Tarefas a realizar:
- 1) De acordo com a resenha de Boyhood, qual prêmio Richard Linklater levou no Festival de Berlim?
- 2) Transcreva da resenha de Boyhood o trecho começando em “Por Samantha Brasil” e seguindo até “e Julie Delpy).”.

Trecho selecionado:
────────────────

Boyhood – da infância à juventude
(EUA, 2014).
Por Samantha Brasil
29/11/2014
Imagine um filme que demore 12
anos para ser rodado, no qual o diretor acompanha a rotina diária de uma
“família”, no qual a gente percebe as mudanças físicas dos personagens, as
roupas de cada ano, as músicas mais famosas de cada época, estilos e trejeitos
de falar, gírias, jogos, aparelhos eletrônicos, carros da moda. Esse projeto
fantástico de falar da simples rotina diária de uma família comum foi lançado
esse ano por Richard Linklater, que inclusive levou o prêmio de melhor direção
no Festival de Berlim. Mas não era de se surpreender que um projeto original
desse porte viesse justamente de Linklater. Afinal ele ficou famoso por
dirigir a trilogia composta pelos filmes “Antes do amanhecer” (1995), “Antes do
por-do-sol” (2004) e “Antes da meia-noite” (2013) que também acompanha as três
fases de um casal interpretado pelos mesmos atores (Ethan Hawke e Julie Delpy).
Ou seja, o diretor gosta desse desafio de lançar grandes projetos que se
perpetuam no tempo. E nós só temos a ganhar, já que a riqueza dos detalhes e
das delicadezas em que as relações micro se formam para dar conta de um
universo macro nos faz pensar e refletir não só sobre uma família em
particular, mas sim na própria transformação social de uma década.
“Boyhood” (no original) é um dos
filmes mais esperados nas indicações para o Oscar de 2015, podendo ser indicado
nas categorias de melhor filme, direção, roteiro original, ator e atriz
coadjuvantes (para Ethan Hawke e Patricia Arquette, que interpretam pai e mãe
do protagonista). A película é vista pelos olhos do menino Mason Jr.,
interpretado por Ellar Coltrane, que vive as agruras da mudança da
infância para a adolescência (um dos momentos mais ricos, tensos, densos e
desconfortáveis da vida de um ser humano). Nessa empreitada ele se soma à sua
irmã Samantha, personificada pela própria filha do diretor: Lorelei Linklater. Vemos
ambos crescendo, envelhecendo, mudando os cabelos, o estilo de se vestir, o
modo de falar, o timbre da voz, as espinhas, a descoberta do primeiro amor. Hawke
e Arquette são os pais dessa dupla e que vivem em um casamento que não dá
certo. Nessa jornada da infância à juventude, como sugere o subtítulo que
ganhou em terras brasilis, vemos um
casal que se separa, a mudança de colégio das crianças, problemas financeiros,
o novo parceiro da mãe que chega nessa família meio desestruturada com mais
dois filhos, um pai ausente que só aparece para entreter e não para educar.

────────────────

Registros do conjunto:
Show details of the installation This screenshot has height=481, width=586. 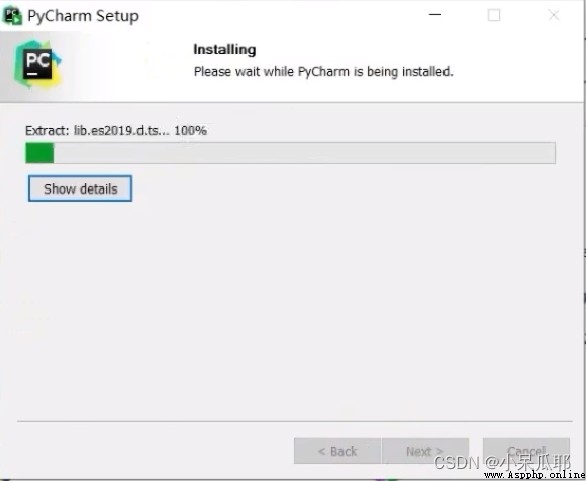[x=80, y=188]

────────────────

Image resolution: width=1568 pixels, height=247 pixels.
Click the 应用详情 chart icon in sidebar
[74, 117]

────────────────

Respostas esperadas:
- 1) O prêmio de melhor direção.

- 2)
Por Samantha Brasil
29/11/2014
Imagine um filme que demore 12
anos para ser rodado, no qual o diretor acompanha a rotina diária de uma
“família”, no qual a gente percebe as mudanças físicas dos personagens, as
roupas de cada ano, as músicas mais famosas de cada época, estilos e trejeitos
de falar, gírias, jogos, aparelhos eletrônicos, carros da moda. Esse projeto
fantástico de falar da simples rotina diária de uma família comum foi lançado
esse ano por Richard Linklater, que inclusive levou o prêmio de melhor direção
no Festival de Berlim. Mas não era de se surpreender que um projeto original
desse porte viesse justamente de Linklater. Afinal ele ficou famoso por
dirigir a trilogia composta pelos filmes “Antes do amanhecer” (1995), “Antes do
por-do-sol” (2004) e “Antes da meia-noite” (2013) que também acompanha as três
fases de um casal interpretado pelos mesmos atores (Ethan Hawke e Julie Delpy).